Jaisalmer – My favourite things in the Golden Fort

This was my second trip to Jaisalmer and to be honest, I didn’t expect much to come out of it. After all, the Golden city of Jaisalmer is one of the top tourist destinations in Rajasthan and it seemed illogical to expect a great experience. Fortunately, I was wrong. Here’s my list of what gave me joy in Jaisalmer!

  • Heritage Walk in the Sonar Qila – Rambling around the 14th century fort is a lovely experience by itself. But doing it with an insider is even better. The fort shines gloriously golden in the sunlight. The Jain temples are lovely examples of Solanki architecture and with our able guide, Lalit, we even got a glimpse of the temple’s bhandara collection of paintings and crystal idols hidden in subterranean chambers. The tiny streets of this living fort remind me of Mykonos – every corner has a surprise lined up. Intricate jharokhas which distinguished the rich from the poor and even determined the wedding dowry. Tiny houses with murals of ganeshji and wedding announcements that issue an open invitation to the whole town. Lip-smacking street food consumed over heated political discussions with the locals. Bargaining over rainbow coloured textiles and fossils. Meeting Jaislamer’s best looking man – Mr. Desert 2018. Yes, a lot can happen over a walk!!!
  • Breakfast with a view – Most of the hotels and guest houses in and around the Jaisalmer Fort have lovely rooftop terraces perfect for enjoying breakfast and sundowners with stunning views of the Fort. “Breakfast with a view” spells vacation like nothing else!

Fort views from restaurant terraces
  • Desert safari – Honestly, I had no expectations from the Desert Safari (with the Real Deal Camel Safari Rajasthan) and just booked it as a matter of ticking all boxes. My indifference extended to not even figuring out the destination – Sam Dunes or Khuri dunes! Turned out that we were on our way to Khuri dunes. However, I was in for a glorious surprise. While the customary bonfire folkdance and food, etc. was lacklustre, “Sleeping under the stars” in the middle of the gorgeous golden dunes was a superb experience. A solitary set of charpoys with clean bedsheets and pillows surprisingly elevated the experience to that of glamping. Loved the sand and stars so much that it turned me into an amateur-poet!!!

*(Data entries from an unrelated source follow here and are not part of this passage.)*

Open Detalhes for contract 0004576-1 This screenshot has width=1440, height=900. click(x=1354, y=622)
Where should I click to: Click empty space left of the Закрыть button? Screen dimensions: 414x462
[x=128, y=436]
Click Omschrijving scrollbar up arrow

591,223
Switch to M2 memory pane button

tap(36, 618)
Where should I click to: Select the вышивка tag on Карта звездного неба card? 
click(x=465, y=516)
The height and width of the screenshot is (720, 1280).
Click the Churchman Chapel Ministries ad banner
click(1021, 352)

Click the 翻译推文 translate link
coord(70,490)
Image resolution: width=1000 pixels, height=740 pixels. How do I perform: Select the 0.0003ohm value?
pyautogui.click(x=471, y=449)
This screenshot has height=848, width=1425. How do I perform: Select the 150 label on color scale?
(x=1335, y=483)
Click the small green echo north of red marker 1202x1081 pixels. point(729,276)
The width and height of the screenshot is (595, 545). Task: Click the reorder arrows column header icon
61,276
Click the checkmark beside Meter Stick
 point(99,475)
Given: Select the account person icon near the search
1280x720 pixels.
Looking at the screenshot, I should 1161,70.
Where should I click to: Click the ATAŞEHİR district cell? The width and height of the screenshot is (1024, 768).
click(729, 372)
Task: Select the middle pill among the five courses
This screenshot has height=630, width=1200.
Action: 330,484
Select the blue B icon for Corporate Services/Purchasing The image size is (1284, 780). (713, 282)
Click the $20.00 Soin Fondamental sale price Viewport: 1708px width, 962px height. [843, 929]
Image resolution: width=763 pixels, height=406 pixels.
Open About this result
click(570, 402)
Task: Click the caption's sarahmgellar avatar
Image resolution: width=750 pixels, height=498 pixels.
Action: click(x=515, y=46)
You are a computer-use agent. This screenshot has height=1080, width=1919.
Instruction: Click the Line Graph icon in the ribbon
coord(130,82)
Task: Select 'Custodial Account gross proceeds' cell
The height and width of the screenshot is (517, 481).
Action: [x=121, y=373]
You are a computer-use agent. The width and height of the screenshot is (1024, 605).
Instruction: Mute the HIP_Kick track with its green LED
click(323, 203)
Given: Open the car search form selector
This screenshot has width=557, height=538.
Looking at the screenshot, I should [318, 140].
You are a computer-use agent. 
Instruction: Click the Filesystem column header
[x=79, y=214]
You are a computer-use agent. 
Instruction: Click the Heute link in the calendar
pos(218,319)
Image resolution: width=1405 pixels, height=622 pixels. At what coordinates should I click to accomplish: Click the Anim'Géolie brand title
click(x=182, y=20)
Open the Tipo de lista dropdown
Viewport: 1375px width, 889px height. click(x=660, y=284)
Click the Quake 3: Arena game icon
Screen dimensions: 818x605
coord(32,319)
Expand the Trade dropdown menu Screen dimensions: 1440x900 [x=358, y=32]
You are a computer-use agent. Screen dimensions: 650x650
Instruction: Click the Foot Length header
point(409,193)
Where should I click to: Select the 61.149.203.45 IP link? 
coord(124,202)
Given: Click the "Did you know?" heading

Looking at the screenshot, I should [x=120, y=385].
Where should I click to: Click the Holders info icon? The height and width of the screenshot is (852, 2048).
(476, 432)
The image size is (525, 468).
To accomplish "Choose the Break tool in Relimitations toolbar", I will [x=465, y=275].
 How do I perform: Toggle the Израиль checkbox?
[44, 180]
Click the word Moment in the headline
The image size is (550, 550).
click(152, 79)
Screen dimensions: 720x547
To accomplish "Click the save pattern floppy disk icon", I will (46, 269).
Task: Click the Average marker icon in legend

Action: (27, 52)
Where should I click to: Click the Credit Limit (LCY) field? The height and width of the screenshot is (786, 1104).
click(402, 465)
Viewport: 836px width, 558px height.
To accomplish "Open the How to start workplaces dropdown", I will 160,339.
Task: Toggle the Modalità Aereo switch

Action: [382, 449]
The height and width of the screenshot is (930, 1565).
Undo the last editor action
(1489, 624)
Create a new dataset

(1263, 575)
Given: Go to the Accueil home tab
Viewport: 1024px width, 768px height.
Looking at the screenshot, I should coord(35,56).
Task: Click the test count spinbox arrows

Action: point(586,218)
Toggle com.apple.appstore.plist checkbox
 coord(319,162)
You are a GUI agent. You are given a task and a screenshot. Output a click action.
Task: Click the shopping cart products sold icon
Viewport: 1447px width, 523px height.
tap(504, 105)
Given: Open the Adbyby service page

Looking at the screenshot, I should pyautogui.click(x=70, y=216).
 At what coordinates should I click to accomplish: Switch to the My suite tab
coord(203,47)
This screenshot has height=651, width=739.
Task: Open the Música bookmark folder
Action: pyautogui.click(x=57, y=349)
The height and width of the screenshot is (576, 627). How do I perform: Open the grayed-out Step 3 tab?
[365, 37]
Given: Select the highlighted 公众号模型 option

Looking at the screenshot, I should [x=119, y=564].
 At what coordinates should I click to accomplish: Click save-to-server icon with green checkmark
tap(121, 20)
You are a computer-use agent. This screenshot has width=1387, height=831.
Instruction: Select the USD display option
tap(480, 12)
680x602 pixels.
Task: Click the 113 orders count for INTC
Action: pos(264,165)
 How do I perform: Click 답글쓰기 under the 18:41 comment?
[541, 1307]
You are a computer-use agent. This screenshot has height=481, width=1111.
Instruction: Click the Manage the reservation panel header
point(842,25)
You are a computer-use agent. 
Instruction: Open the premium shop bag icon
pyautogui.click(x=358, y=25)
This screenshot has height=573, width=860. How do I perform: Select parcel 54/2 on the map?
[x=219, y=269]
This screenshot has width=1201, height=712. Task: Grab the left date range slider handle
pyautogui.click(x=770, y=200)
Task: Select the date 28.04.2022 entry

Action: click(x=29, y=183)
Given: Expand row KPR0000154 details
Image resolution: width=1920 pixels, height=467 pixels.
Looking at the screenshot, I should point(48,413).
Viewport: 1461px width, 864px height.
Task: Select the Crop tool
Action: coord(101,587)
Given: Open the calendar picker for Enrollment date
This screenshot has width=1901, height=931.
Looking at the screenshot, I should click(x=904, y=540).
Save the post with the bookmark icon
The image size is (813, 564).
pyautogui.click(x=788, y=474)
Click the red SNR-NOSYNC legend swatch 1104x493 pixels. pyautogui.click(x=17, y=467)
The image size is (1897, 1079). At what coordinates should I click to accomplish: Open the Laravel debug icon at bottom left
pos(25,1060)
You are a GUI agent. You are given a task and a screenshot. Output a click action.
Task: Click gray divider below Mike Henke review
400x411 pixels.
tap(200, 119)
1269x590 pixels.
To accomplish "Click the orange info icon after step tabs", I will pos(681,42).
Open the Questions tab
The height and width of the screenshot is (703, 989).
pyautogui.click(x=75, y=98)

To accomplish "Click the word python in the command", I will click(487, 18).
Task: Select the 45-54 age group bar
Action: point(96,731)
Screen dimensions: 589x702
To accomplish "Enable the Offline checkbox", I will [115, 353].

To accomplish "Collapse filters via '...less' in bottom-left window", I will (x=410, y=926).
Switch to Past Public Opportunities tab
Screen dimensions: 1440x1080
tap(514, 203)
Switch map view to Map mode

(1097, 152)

The Brightness of the full moon,
Sparkling little stars,
A silent wind caresses my face.
Dark outlines of the babool tree
break the vastness of the golden sand.
And the steady, soft breath of my love;
The best sound in a world of silence, 

  • Feeling patriotic at Longewala and Tanot Mata Mandir – Longewala and Tanot Mata Mandir are located at about 2 hours drive from Jaisalmer and are very close to the Indo-Pak border. These two places would have special appeal to Indians due to their war-time history. However, foreigners are not allowed here due to border sensitivities. This drive was amongst the best drives I have ever gone on. The sand dunes are just uneneding and habitation is negligible. Merely 15 kms away from the Indo-Pak border, the Longewala army post was the site of an intense battle during the 1971 Indo-Pak war which India won despite heavy odds against it. The Bollywood movie “Border” was based on this battle and it is hard to escape tears looking at the memorials to the shaheed Indian soldiers. It is even harder to stop from jumping with joy looking at the captured Pakistani tanks. The Tanot Mata mandir is a temple built in the 9th century and is revered by the locals and more so by the armed forces after the Temple escaped unharmed despite over 450 live bombs being dropped on it by the Pakistan army during the 1965 war!
  • Shopping and street food – For some reason, the drier regions of India like Kutch and Rajasthan seem to have the most colourful textiles. The Jaisalmer shops showcase all of these colours beautifully. From cutwork bedsheets in pastel shades to cotton dohars. From patchwork bedsheets to richly embroidered tribal tapestries. Jaisalmer has it all! Bargain hard and you could go back with some wonderful souvenirs. I also had a ball of time looking at fossil stones from Habur – it was hard to pick the sea creatures I really liked! And finally, the perfect way to end your shopping is to tuck into dal ki kachoris from fatehchand and Dal pakwans from street side vendors with masala chai. An enthusiastic shopkeeper will be happy to order it for you!

Bright textiles in the Jaisalmer fort
  • Pampering oneself at Suryagarh Hotel – After all the hectic sightseeing and roughing it out in the desert, entering the Suryagarh Hotel at Jaisalmer was akin to stepping into the proverbial oasis. The hotel is beautifully done up and has enough common areas to lounge around and unwind. Just wish I had extended my stay here.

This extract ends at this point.